EXERCISE DESCRIPTION =>
In the material below, print every line exactly and omit the pictures.

DATA RECORDS =>

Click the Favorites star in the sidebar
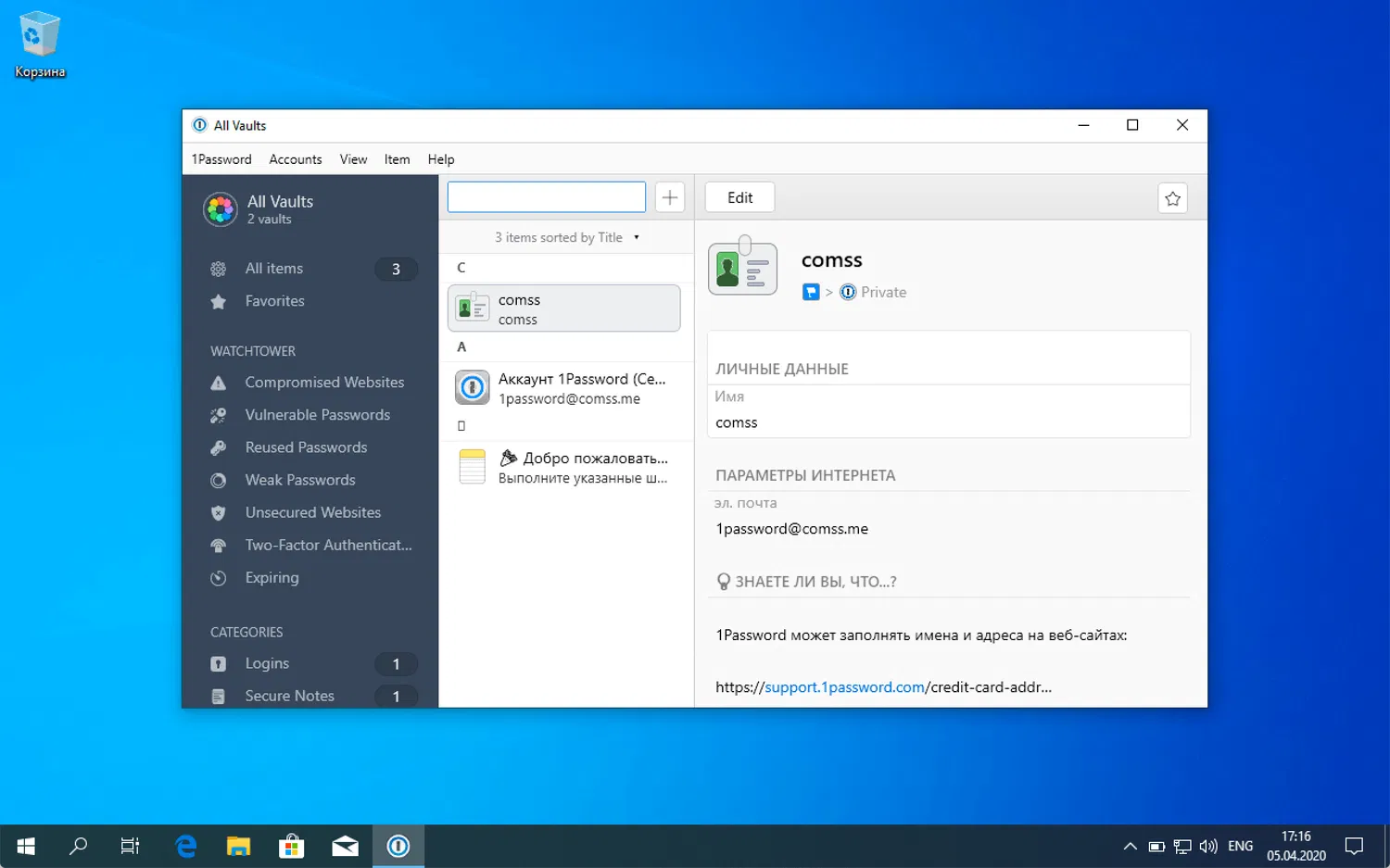This screenshot has width=1390, height=868. (x=274, y=300)
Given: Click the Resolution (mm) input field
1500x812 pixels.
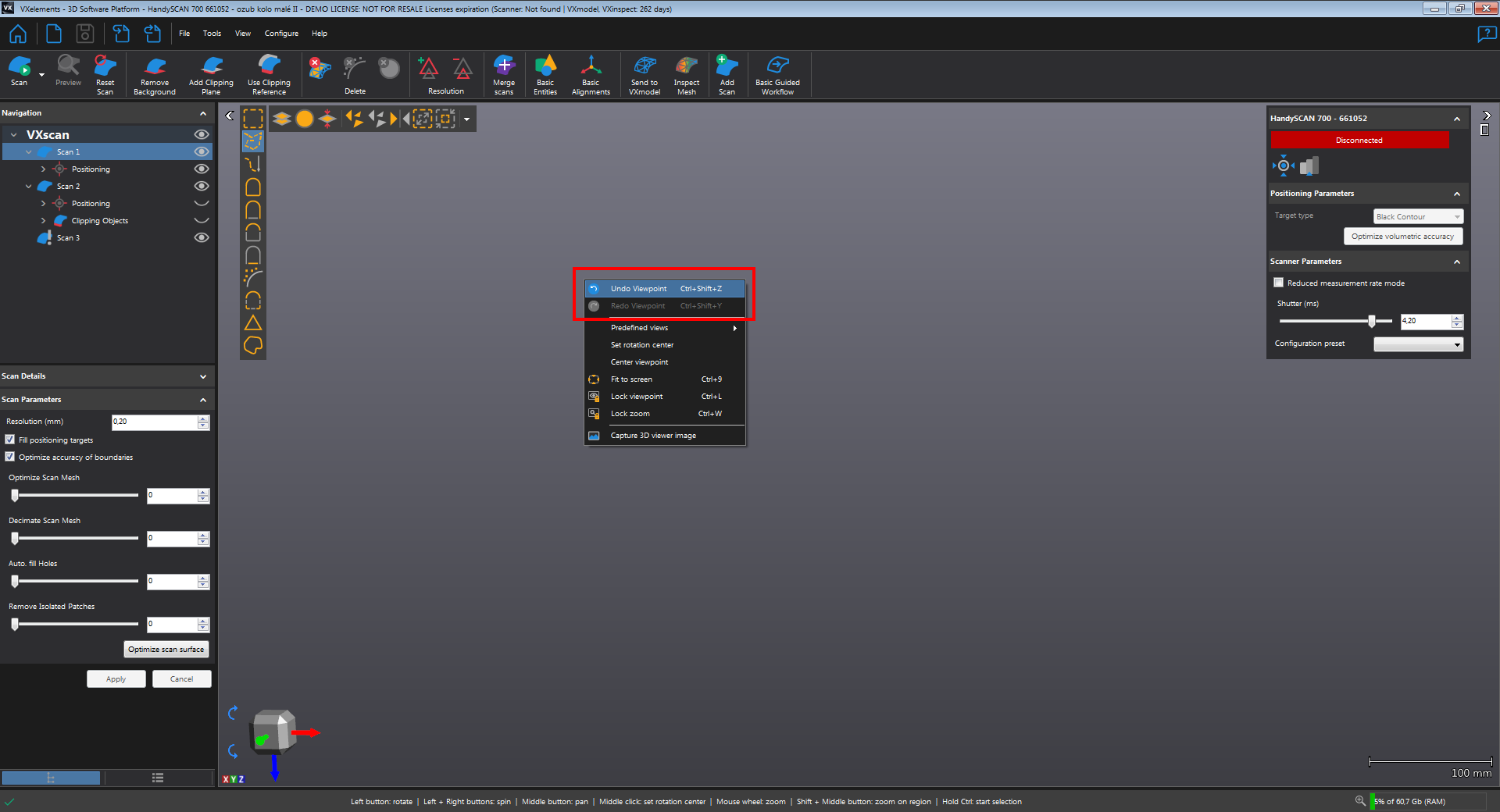Looking at the screenshot, I should tap(154, 422).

OUTPUT BELOW =>
Click the Favorites star in the sidebar
This screenshot has width=1390, height=868. (x=274, y=300)
Given: Click the Resolution (mm) input field
1500x812 pixels.
Looking at the screenshot, I should tap(154, 422).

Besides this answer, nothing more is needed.